Jonan menegaskan soal kemungkinan bisa atau tidak adanya percepatan larangan ekspor bijih nikel, ia mempersilakan tanya ke Presiden Jokowi langsung. Namun, ia menegaskan saat ini ketentuan ekspor bijih nikel belum ada perubahan.
"Ini kan masih didiskusi, ikuti peraturan yang sudah ada saja. Saya nggak tahu silakan tanyakan ke presiden,"katanya.
Menteri Koordinator Bidang Kemaritiman Luhut Binsar Pandjaitan sempat mengatakan, pemerintah akan mempercepat aturan larangan ekspor bijih nikel kadar rendah yang sebelumnya dipasang tahun 2022. Selama ini bijih nikel dengan kadar di bawah 1.8% masih dibolehkan diiekspor karena kadar tersebut belum bisa diolah di Indonesia.
Luhut sempat berjanji akan segera mengumumkan percepatan larangan tersebut.
"Tunggu saja ya kapan diumumkan. Intinya itu kita akan hilirisasi semua. Kita akan percepat," kata Luhut di komplek Istana Kepresidenan, Jakarta, Senin (12/8/2019).
Luhut yakin, percepatan batasan larangan ekspor bijih nikel kadar rendah bisa dilakukan karena seiring pabrik pemurnian alias smelter tanah air bisa menyerapnya.
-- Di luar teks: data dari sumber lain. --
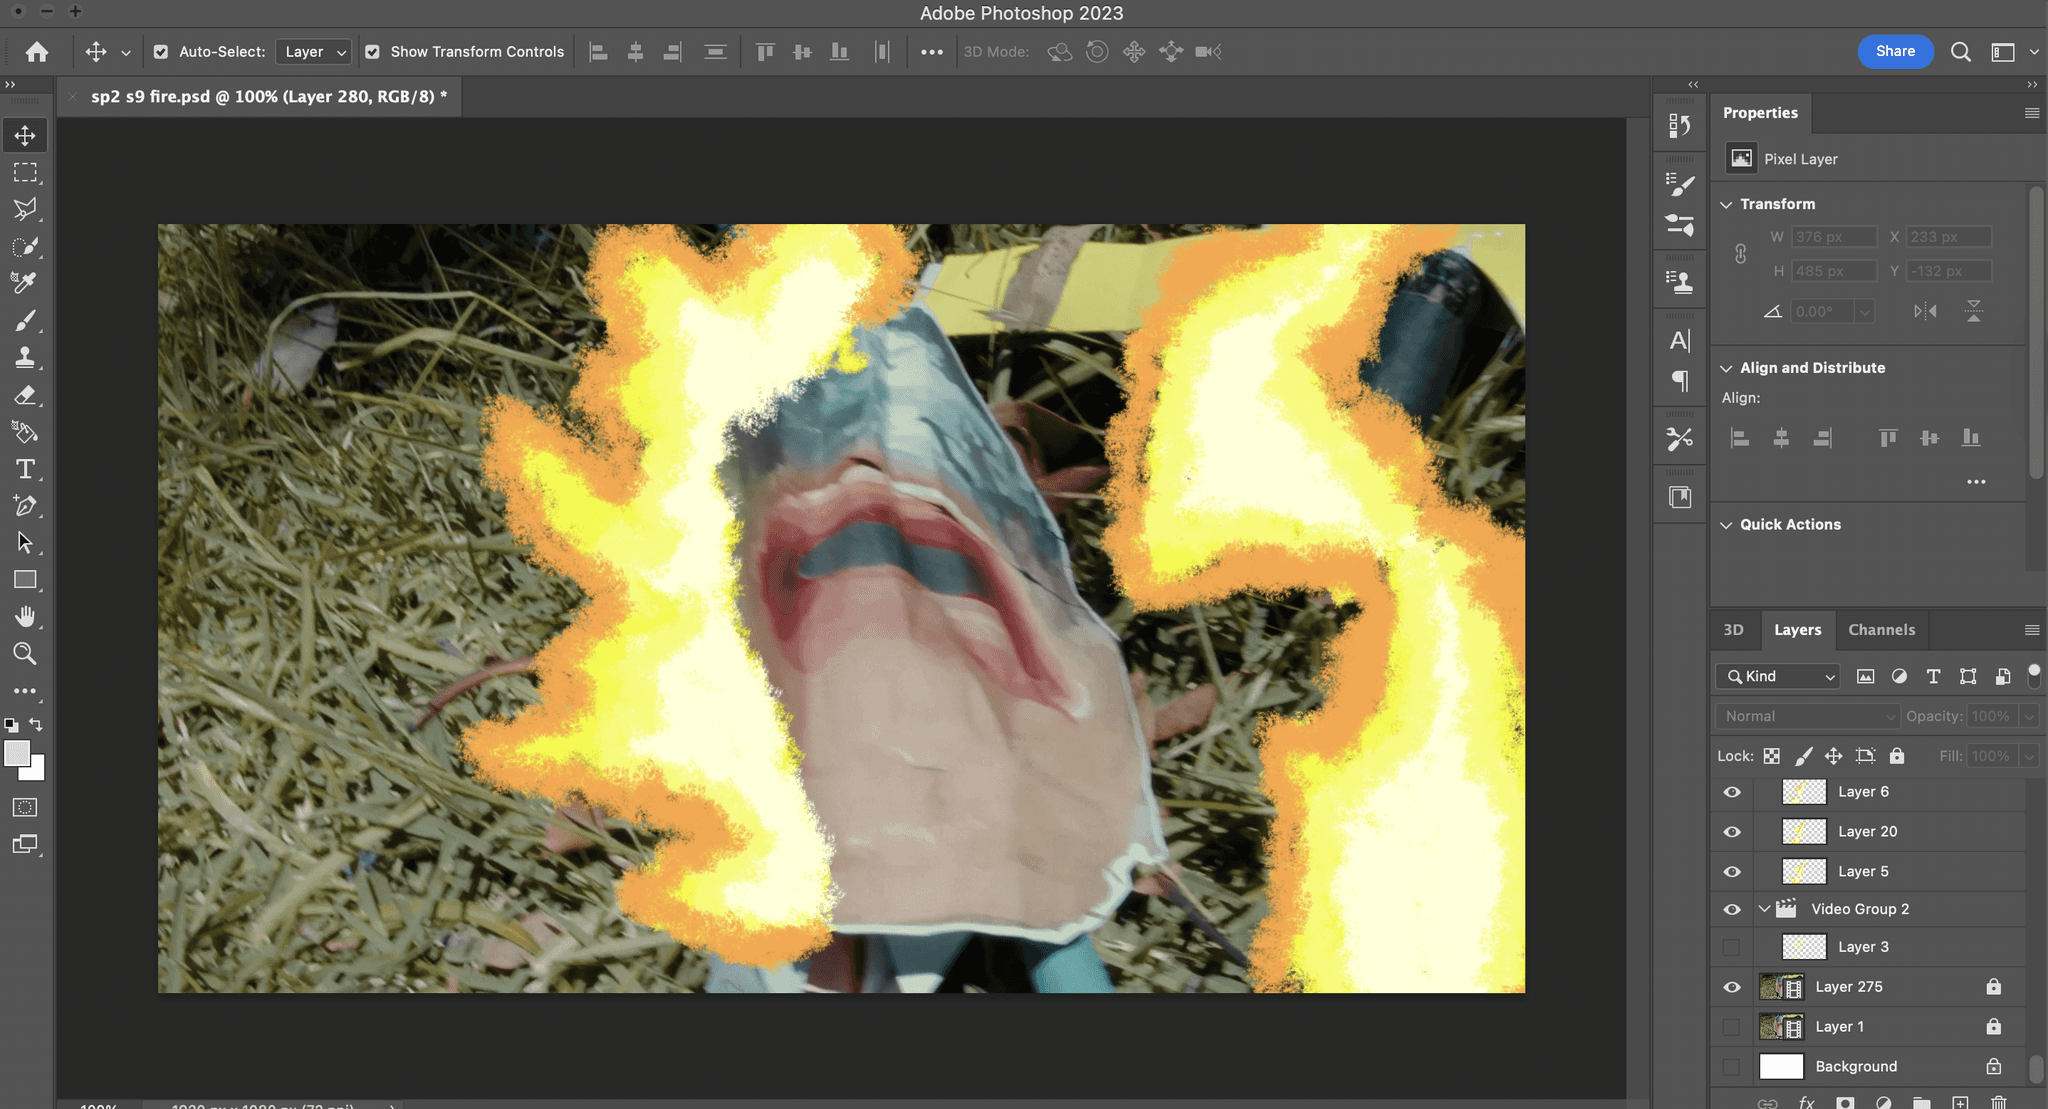Select the Horizontal Type tool
Screen dimensions: 2048x1109
25,469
"Ya Bisa lah kita. Nggak ada masalah. Sangguplah kita," tegasnya
Sampai dengan 2018, smelter yang sudah bisa beroperasi baru separuh dari target pemerintah yang sebanyak 57 smelter, atau baru ada 27 smelter yang sudah bisa beroperasi
Kementerian ESDM saat ini terus mengejar target hilirisasi mineral melalui pembangunan pabrik pemurnian dan pengolahan mineral (smelter). Seiring dengan berakhirnya masa relaksasi ekspor komoditas mineral mentah yang harusnya di 2022, ditargetkan akan ada 57 smelter yang sudah beroperasi dalam waktu 3 tahun lagi. (hoi/hps)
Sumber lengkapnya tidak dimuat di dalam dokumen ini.